I asked for the check. "Aren't you going to have any fruit?" the waitress asked. Not a bad idea. I got two plates of fruit and tipped her 30%. Then I ate my fortune cookie and read my fortune: "Today is your lucky day."

Wondering what luck awaited me, I walked out with all my stuff, loaded the bike, and did a routine tire pressure test. The back tire was flat. I pumped it up. It went soft again. A real, bona fide flat.

F___er.

The heat started getting to me again. I wasn't going to fix this flat on the black pavement in the heat. I walked the bike. Walking it uphill was a real pain. Lucky day, all right.
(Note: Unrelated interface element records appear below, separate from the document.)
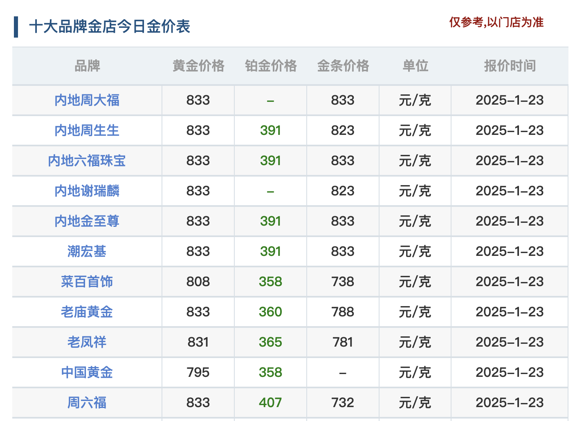Screen dimensions: 575x421
Task: Open the 内地谢瑞麟 brand link
Action: coord(87,191)
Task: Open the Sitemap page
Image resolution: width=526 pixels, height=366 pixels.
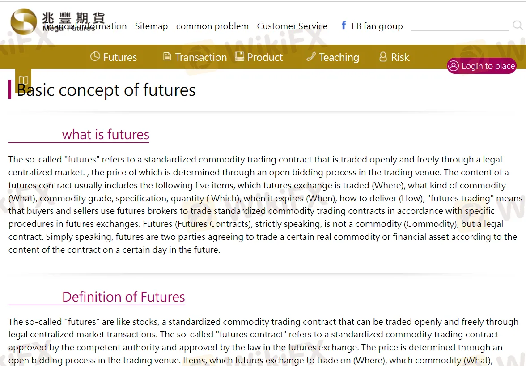Action: click(x=151, y=26)
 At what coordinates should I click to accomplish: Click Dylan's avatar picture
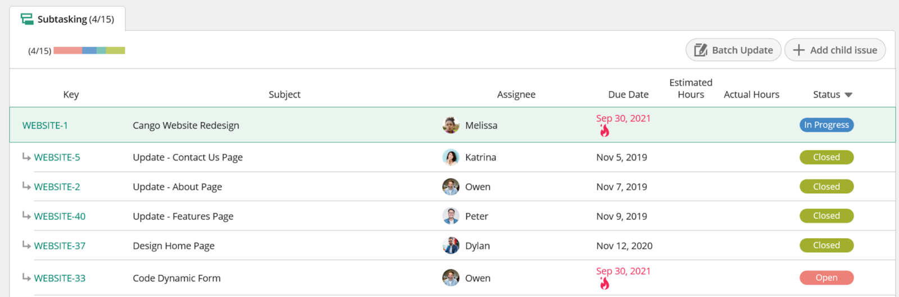click(x=451, y=245)
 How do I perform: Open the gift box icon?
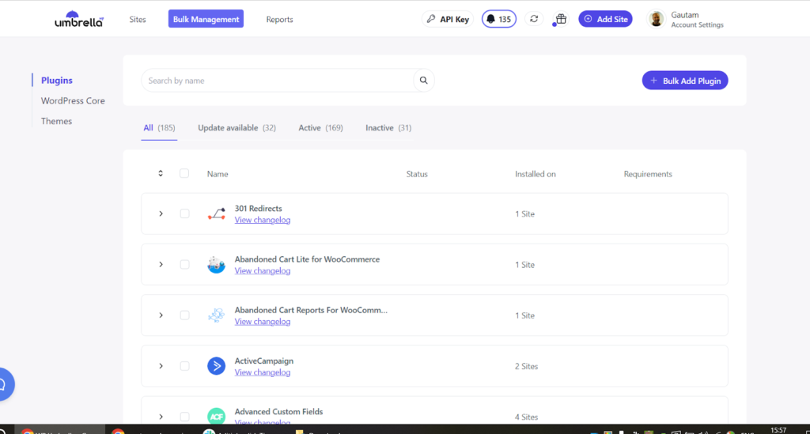(561, 19)
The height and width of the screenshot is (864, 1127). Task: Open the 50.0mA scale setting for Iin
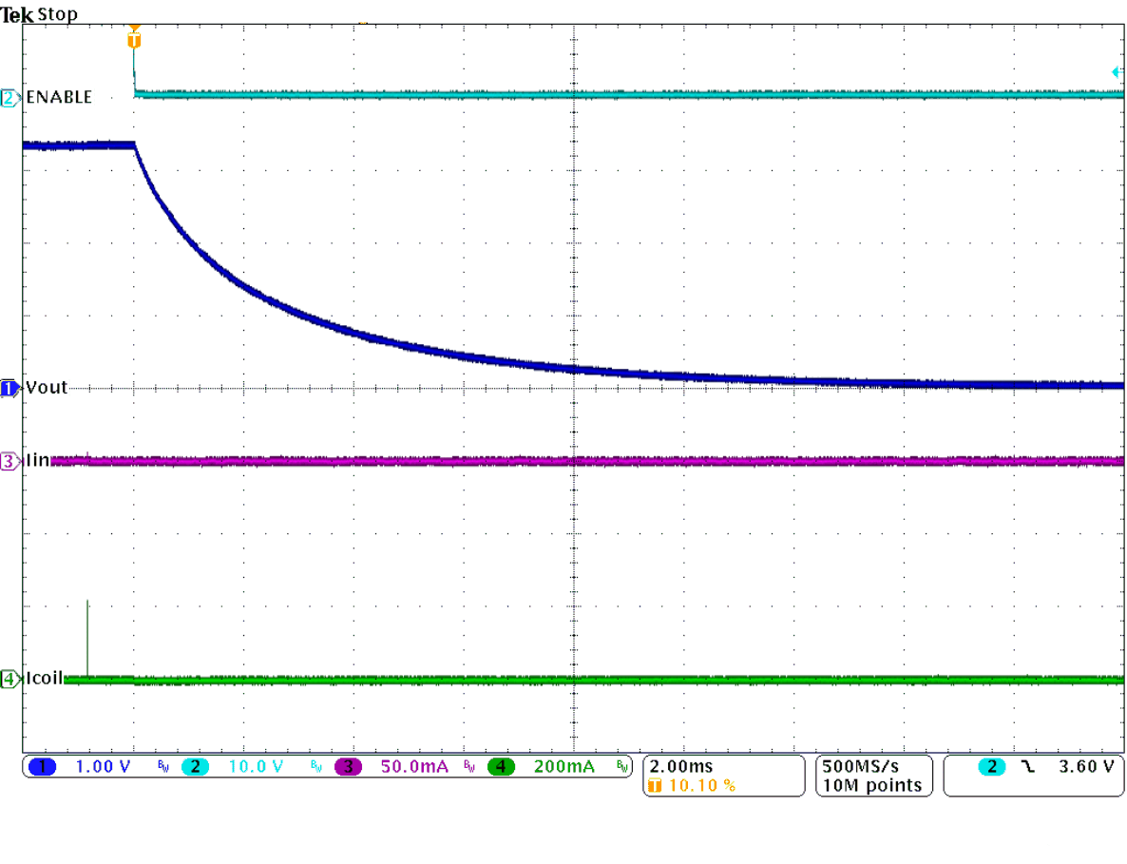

Eventually, I made it to Marlborough. I clearly wasn't going to make it to Worcester. A woman with a bike pulled up next to me at an intersection, waiting for the cars. Bingo.

"What's up with the heat?" I asked.

"Huh?"

"It's like there's no such thing as spring anymore. Weren't we freezing just last week?"

She laughed. "Yeah, you're right!"

"Did you have to go a long way?"

And so I got my segue into topics that will generally result in being offered lodging. Too bad she was visiting someone herself and had already overstayed her welcome.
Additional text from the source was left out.